**Seçilen metin**
##############################

Haberler


CIN DOBRE : Nereye kadar yeterli

Bir işadamının başarısı herşeyi kendi bilmesiyle değil, yaptığı işi iyi bilenleri biraraya getirip, onlardan verim alacak şekilde, bir ekip ruhuyla çalışabilmesidir.

Her sektörde olduğu gibi Avrupa et ve döner sektöründe de son 15 yılda üretim kalite, satış pazarlama ve bunun finansmanı ile ilgili ciddi mesafeler katedildi. Ben sizinle bu yazımda değişimin finansal kısmını değerlendirmeye çalışacağım 2000-2005 İspanya, İtalya ve Fransa’ya gitmeyen pişman ! Giden bin pişman !

Bu süreçte sektör iç piyasada artan talebin paralelinde, İspanya, İtalya ve Fransa’da yeni pazarlar keşfetmiş ve bu bölgelere hızlı bir yoğunlaşma söz konusu olmuştur. Herhangi bir pazar araştırmasını gerektirmeyen ezbere ve tamamen insani ilişkilerinin yoğun yaşandığı bir süreç. Fakat hedefler matematiksel değil! Daha çok hırs ve kısa sürede zengin olma hayali. Fakat hırsla kalkan zararla oturur atasözü maalesef bu süreçte vukuu bulmuştur.

Peki ne oldu da üreticilerimiz bu süreçte finansal zarar gördü?. Kar marjları çok yüksek olduğu için ve ayrıca bu süreçte et sektöründeki üretici ve toptancıların üreticilere uzun vade vererek destek olmaları, üreticilerin hata yapmasına ve bu finansal imkanları kısa tabirle batırmalarına sebeb olmuştur. Karlılık hesabı yapılırken, sadece tıra yüklenip yola çıkan malın miktarı hesap edilmiş fakat bunun hangi vadelerde ne şekilde ödeneceği hesabı yapılmamış! Büyük riskler alınmıştır.

Bu sayede hızlı bir şekilde özellikle Almanya’daki döner imalatçıları ve arka planda buna destek olan etçiler büyük finansman sağlayarak, bu pazarlardaki depolama ve satış finansını sağlamışlardır. Öz sermaye veya çok uzun vadeli kredilerin gündemde olması gerekirken hep kısa vadeli etçinin baharatçının parası ödenmemiş! Veya ödenememiştir. 2005-2010 Yavru vatan Almanya’ya geri dönüş!

##############################

**Veri listesi**
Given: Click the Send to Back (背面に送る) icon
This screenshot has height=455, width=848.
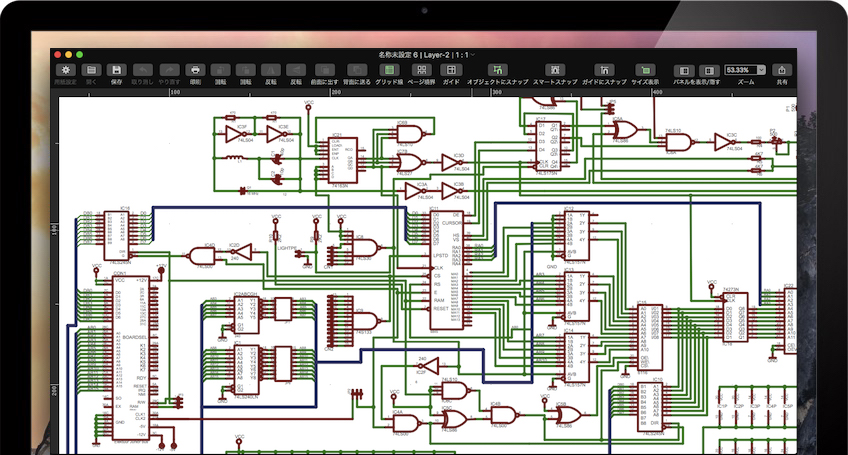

##############################

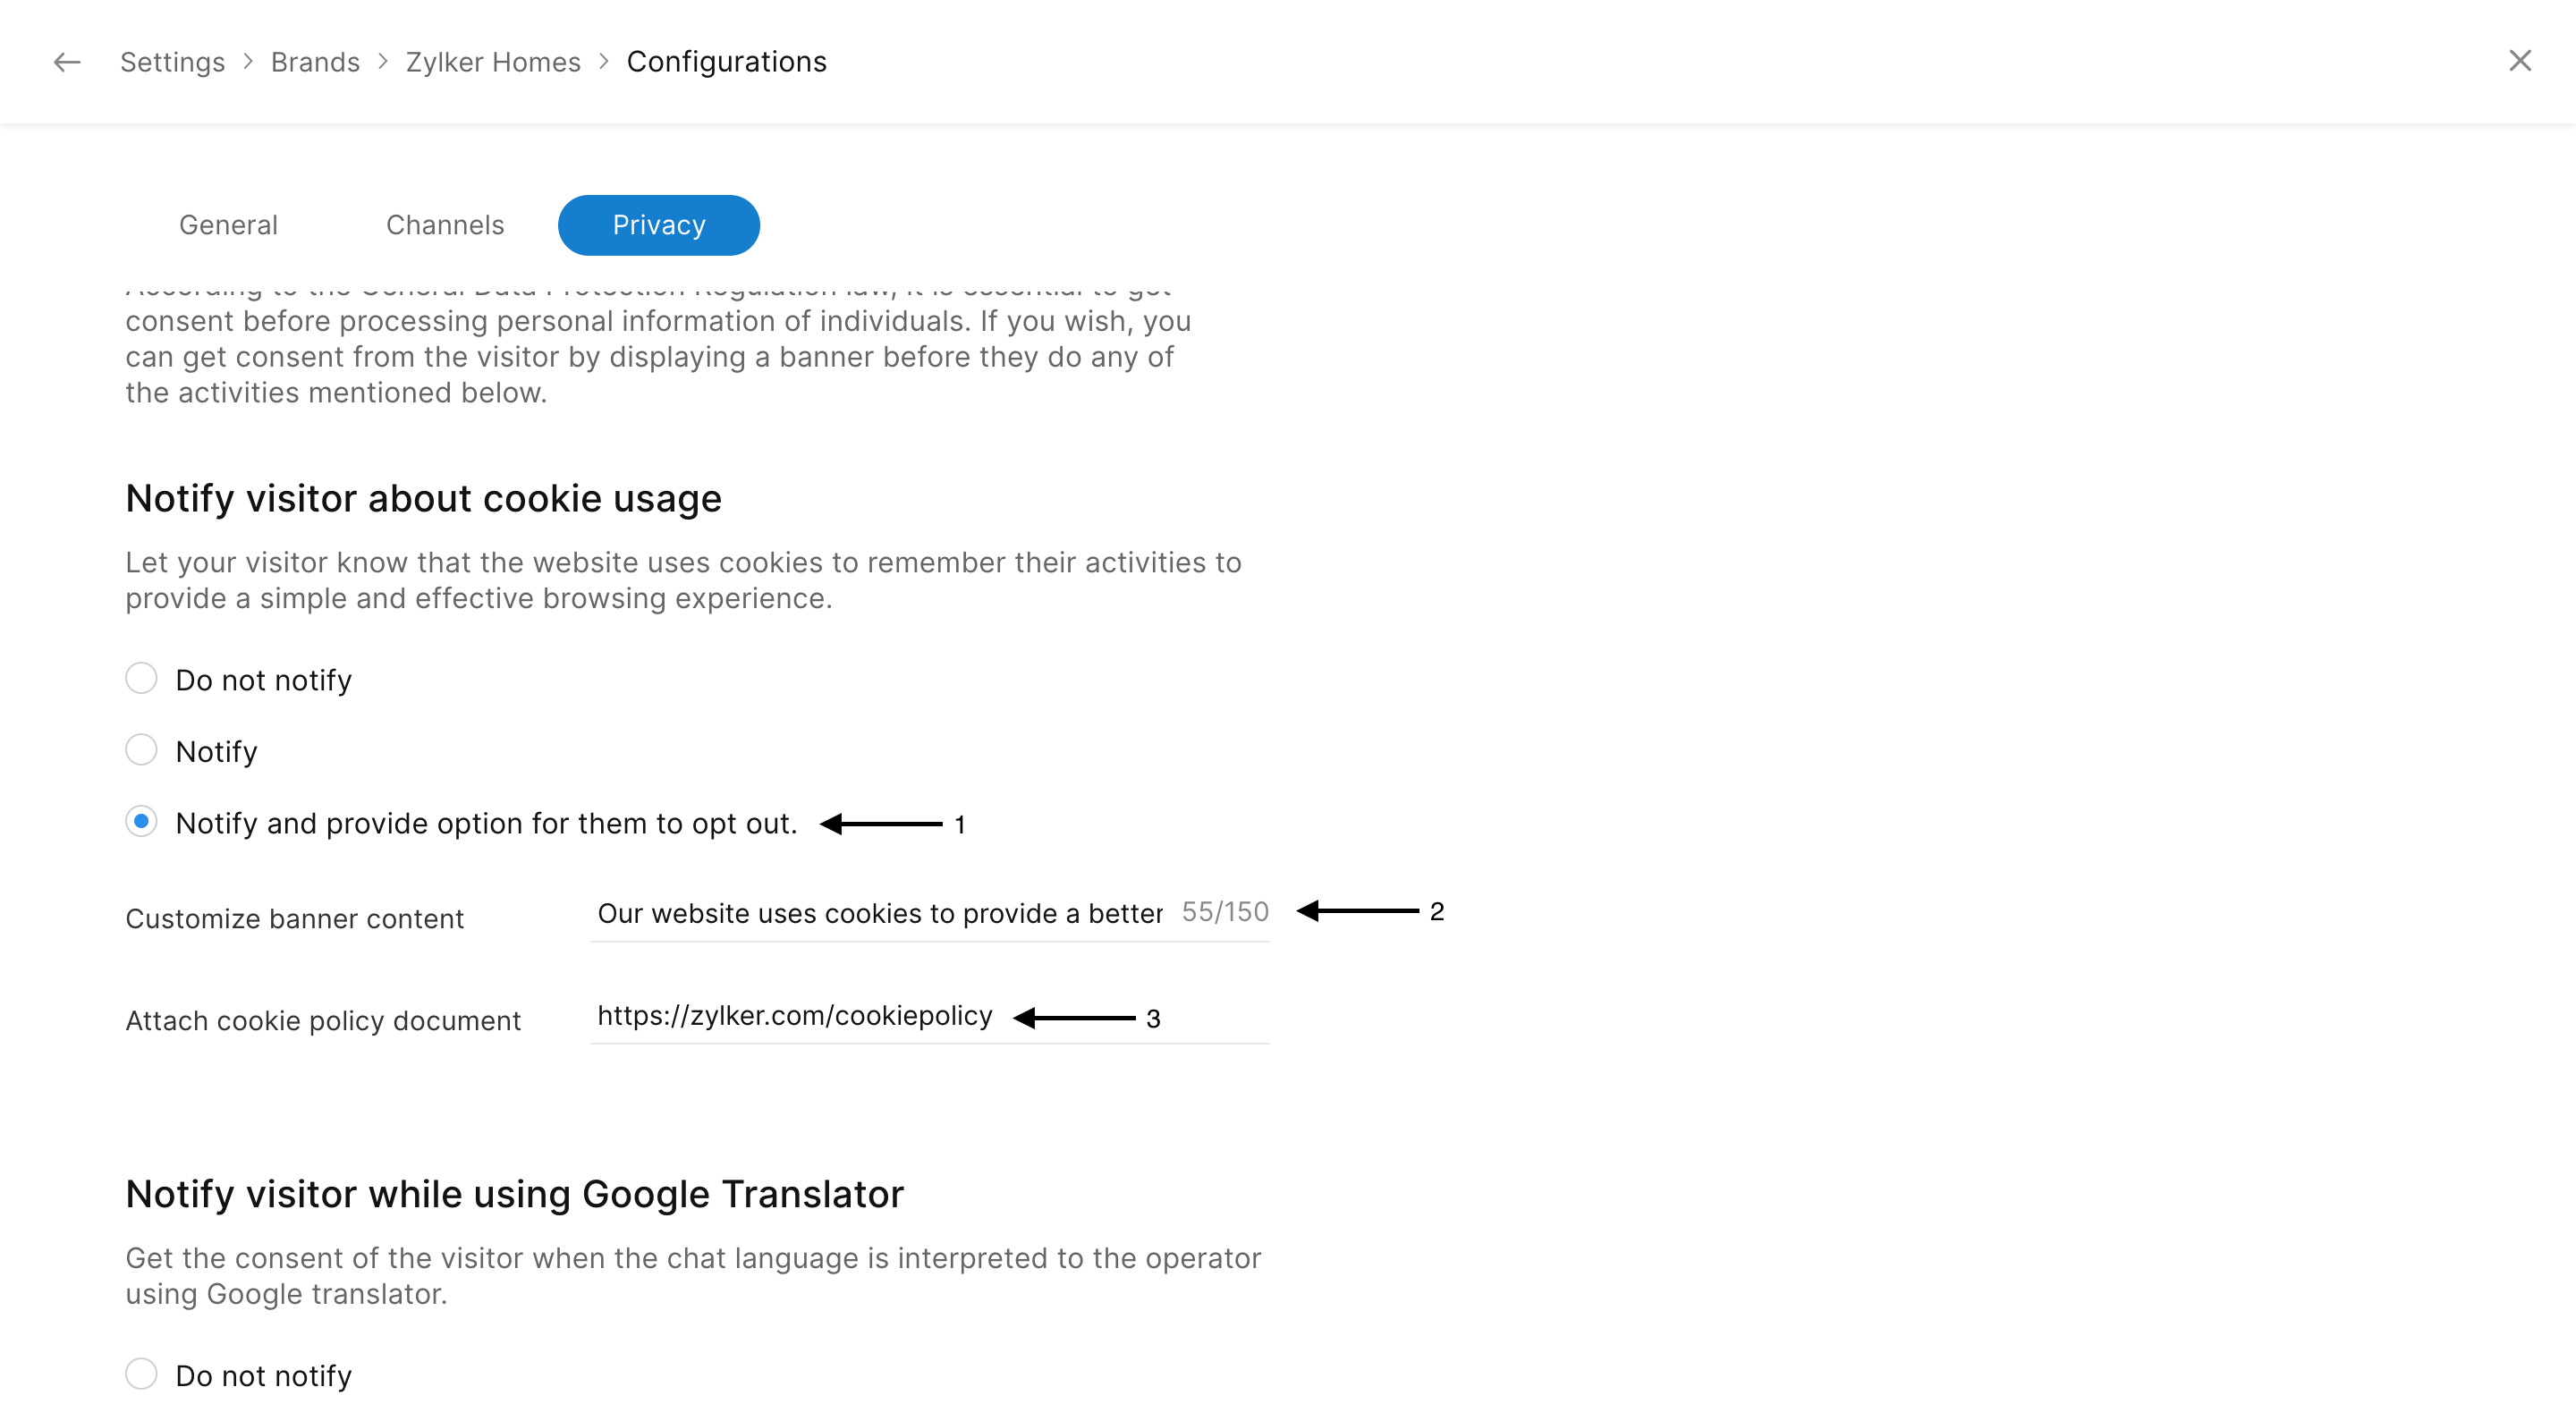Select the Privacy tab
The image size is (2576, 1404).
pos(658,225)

##############################

**Görev listesi**
1. Avrupa döner sektörünün finansmanını anlatan metni iki cümleyle özetleyin.
2. Avrupa döner sektörünün finansmanını anlatan metni son cümlesinden sonra devam ettirerek yazın.

**Sıralı yanıtlar**
1. 2000-2005 döneminde sektör, pazar araştırması yapmadan, hırs ve kısa sürede zengin olma hayaliyle İspanya, İtalya ve Fransa'da yeni pazarlara hızla yoğunlaştı. Yüksek kâr marjları ve etçilerin tanıdığı uzun vadeler üreticilerin hata yapmasına yol açtı; kârlılık hesaplanırken ödemelerin hangi vadede yapılacağı düşünülmedi, etçinin ve baharatçının kısa vadeli alacakları da ödenmedi ya da ödenemedi.

2.
Az olsun, öz olsun ama peşin olsun!
Fakat bu oluşum tamamen kendiliğinden gerçekleşmiş! Herhangi bir konsepsiyon dahilinde herhangi bir risk yönetiminden veya finansman planlamasından çok uzak bi zeminde cereyan etmiştir.

Bu süreç altın çağını 2005’lerin sonuna kadar yaşadı. Fakat kısa vadeli finansman bitince, daha doğrusu etçi veya baharatçı artık hammadde göndermeyince sektörde isteyerek veya istemeyerek veya çaresizlikten ticari zararlar, iflaslar ortaya çıkmaya başlamıştır.

Söz konusu ülkelerde bölgesel dağıtım kanalları ve tüketim, tat lezzet alışkanlıkları bütün bu finansal olumsuzluklara rağmen, yüksek talepten dolayı oluşmuştur! Bir kısım üreticiler , kaybettikleri alacakları kendi öz sermayeleri sayesinde eriterek, büyüme hızlarını kesmeden pazardaki yerlerini alabilmişlerdir. Fakat bu yine bir planlama dahilinde gerçekleşmemiş sadece hastalığın ömrünü 5 sene daha uzatmıştır.

Tedarik noktasında nefesi kesilen üretici, bohçasını alıp Almanya’ya fabrikaya geri dönmüş! Ve oluşan zararların üzerine kalem çekilmiş! Ya da bu cezalar kısmen de olsa etçilere kesilmiş ya da bankalara kesilmiş! Ortaklara kesilmiş! Eşe dosta akrabaya kesilmiş ve bi şekilde yapılar ayakta kalmıştır. İhracattan ağzı yanan üretici, kendi bölgesinde parakende satışa yönelmiştir. Az satayım, param peşin gelsin! Ama kontrolümde olsun cebri mantığıyla , ihracattan zarar gören üreteciler süreci bu şekilde atlatmışlardır.

Fakat pazar oluşmuş ve büyümektedir. Büyümeye paralel kar marjları azalmış, ürün kalitesinde malesef rekabet edebilmek için gereksiz müdahedüşmüştür. Bu pazarlarda ticarete atılan toptancılar, sermayeyi 2000-2005 yılları arasında Almanya’daki üreticilerden almışlar. 2005 -2010 yılları arasında maalesef bu aldıkları sermayeyi gerek kaliteyi gerekse fiyatları veya hiç akla gelmeyen gerekçeleri bahane edererek geri ödememişlerdir. Burda ticari olarak gerçekten olumsuzluk yaşayıp ödeyemeyenlerini de tenzih etmek gerekiyor. Fakat ticari ahlaksızlık bu süreçte yaşanmıştır.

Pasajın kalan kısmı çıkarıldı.